Pagare il riscatto del ransomware è reato?
Risposta breve
In linea generale no — la vittima che paga non commette il reato di estorsione. Ma emergono rischi specifici: favoreggiamento (artt. 378-379) se il pagamento aiuta i responsabili a eludere le indagini; riciclaggio (art. 648-bis) se il pagamento avviene attraverso canali che ostacolano la tracciabilità.
Il DDL 1441/2025 — ancora in iter parlamentare — introduce il divieto di pagamento per i soggetti nel Perimetro di Sicurezza Nazionale Cibernetica (PSNC). La violazione del divieto comporta sanzione amministrativa e potenzialmente la contestazione penale.
Il rischio di favoreggiamento
Il pagamento tramite intermediario che negozia con i criminali può configurare il concorso in estorsione se l’intermediario partecipa alla trattativa non solo nell’interesse della vittima ma anche facilitando i responsabili. Il confine è sottile e va valutato caso per caso.

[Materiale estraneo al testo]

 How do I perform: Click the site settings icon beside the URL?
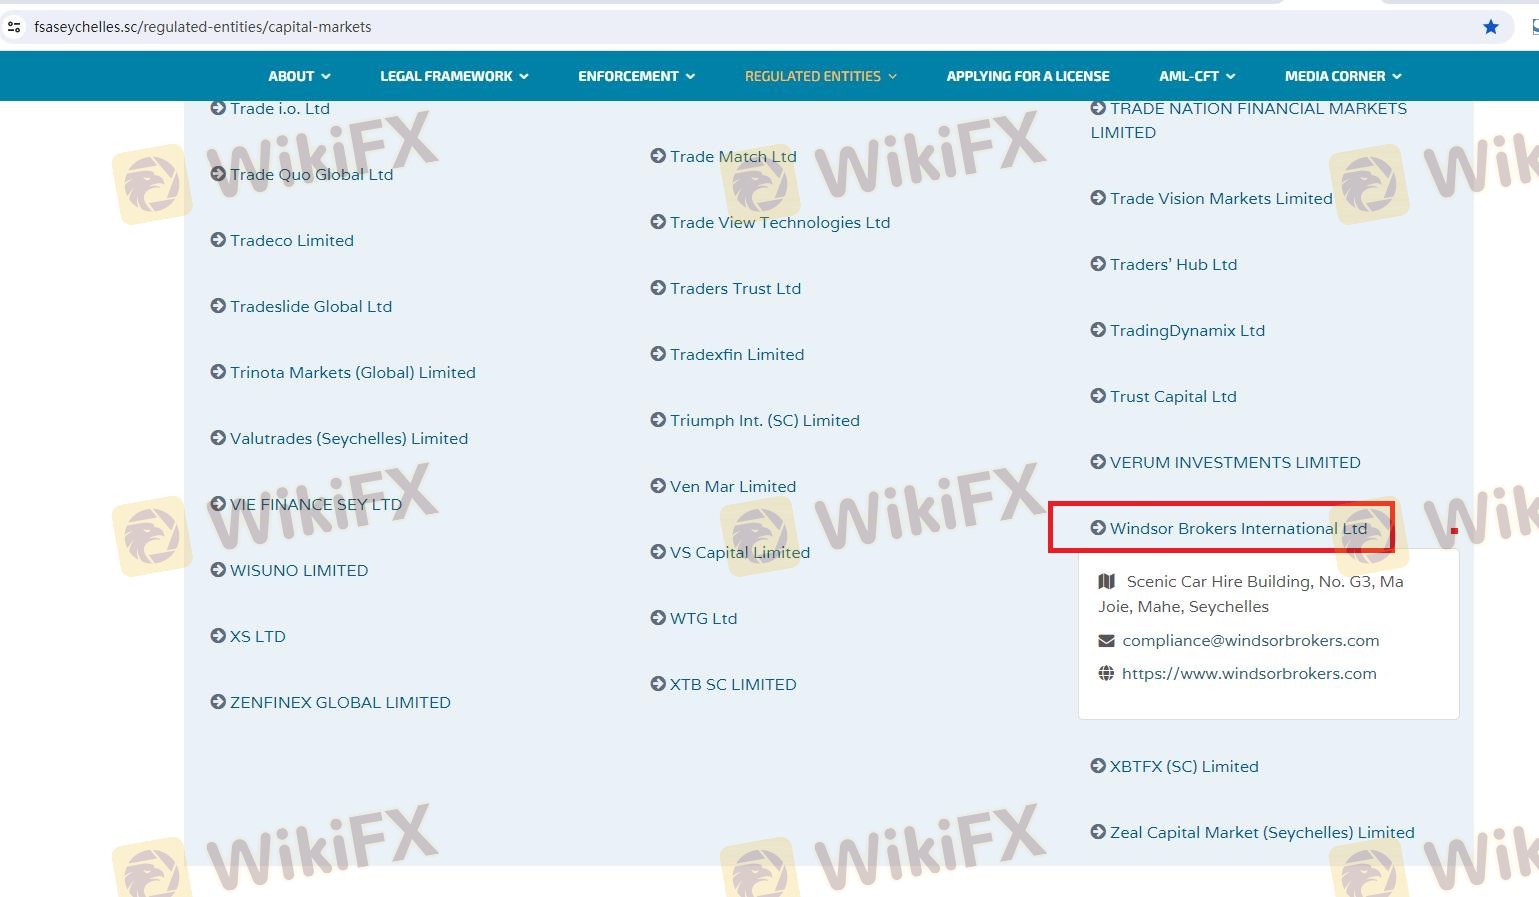click(x=14, y=27)
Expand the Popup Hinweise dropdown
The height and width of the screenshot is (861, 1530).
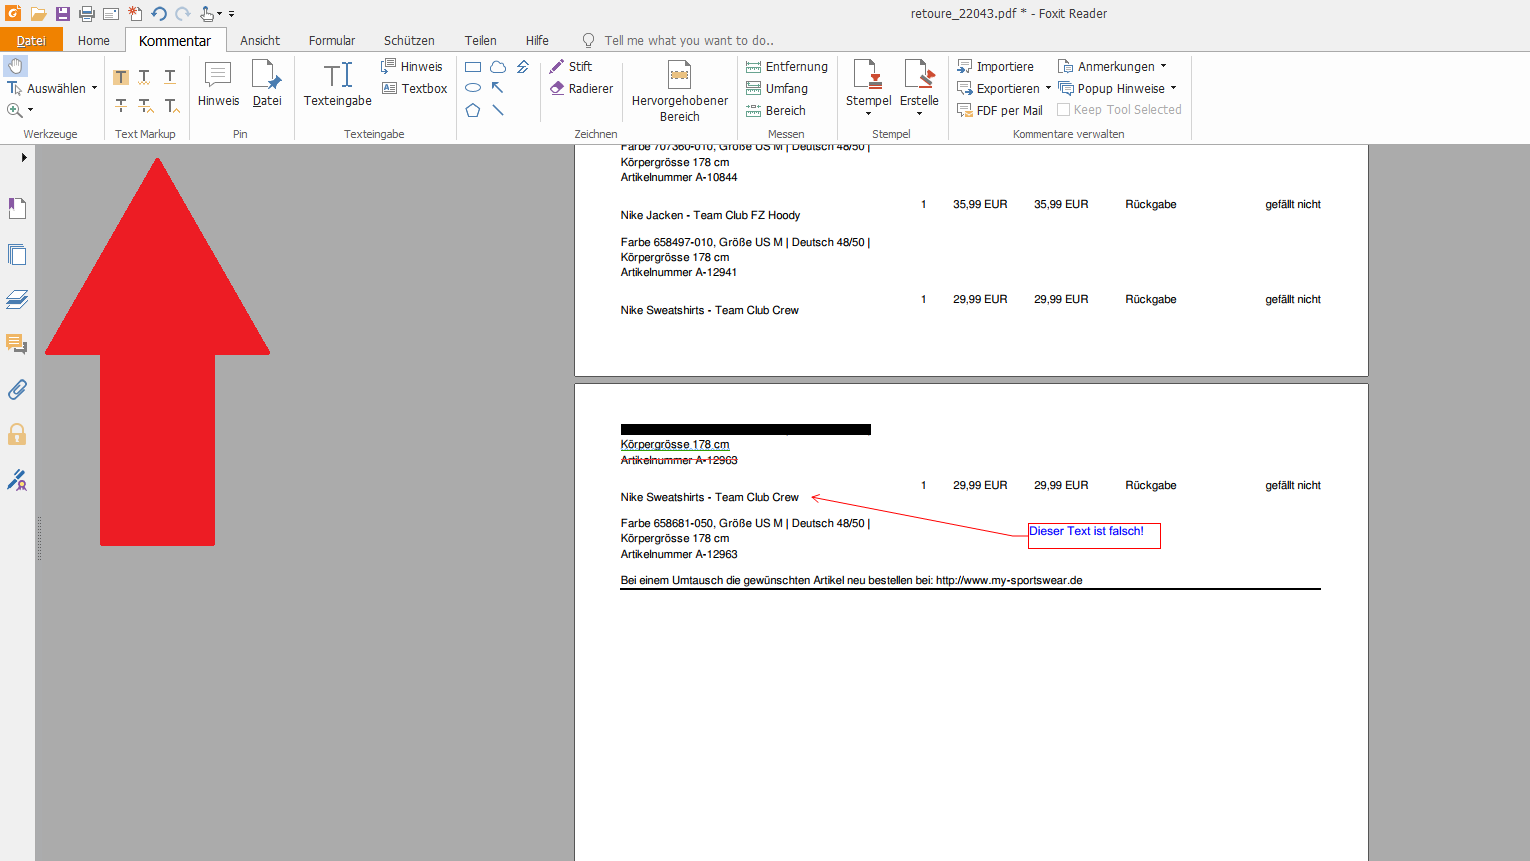click(x=1173, y=89)
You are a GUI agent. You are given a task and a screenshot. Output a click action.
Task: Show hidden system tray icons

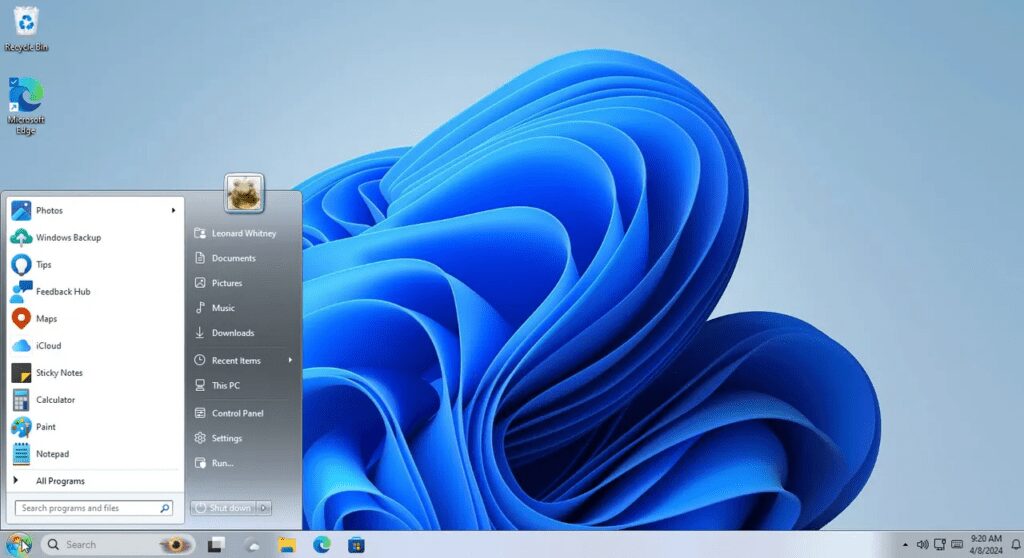click(x=906, y=545)
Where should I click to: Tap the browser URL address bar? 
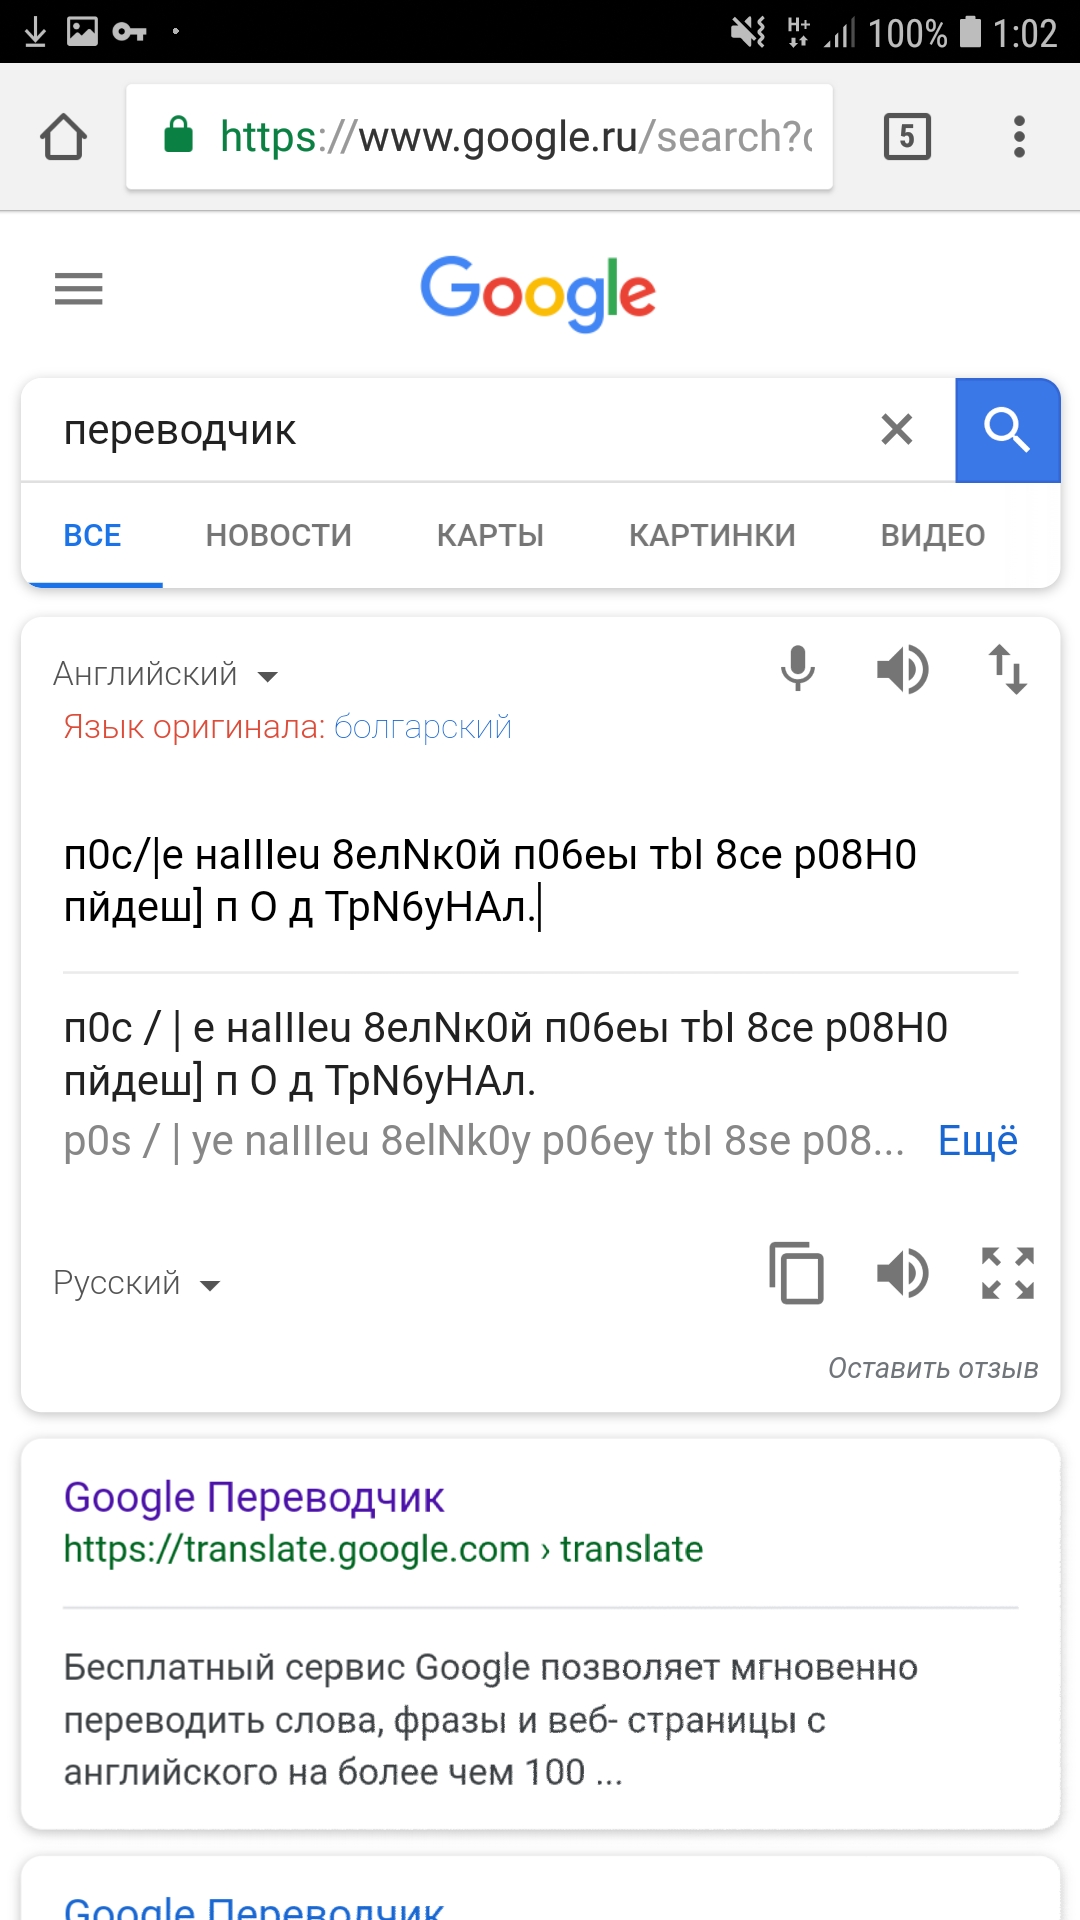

Come ridurre i rischi prima di pagare
- Consultare l’avvocato penalista prima di qualsiasi pagamento o trattativa;
- Non cancellare le prove — i log, i file cifrati, le comunicazioni degli attaccanti;
- Notificare l’ACN entro 24 ore se soggetti agli obblighi della l. 90/2024;
- Documentare tutto il processo decisionale (riunioni, delibere, consulenze);
- Valutare la denuncia — non denuncia non equivale a sicurezza, anzi può complicare la posizione se le indagini vengono avviate d’ufficio.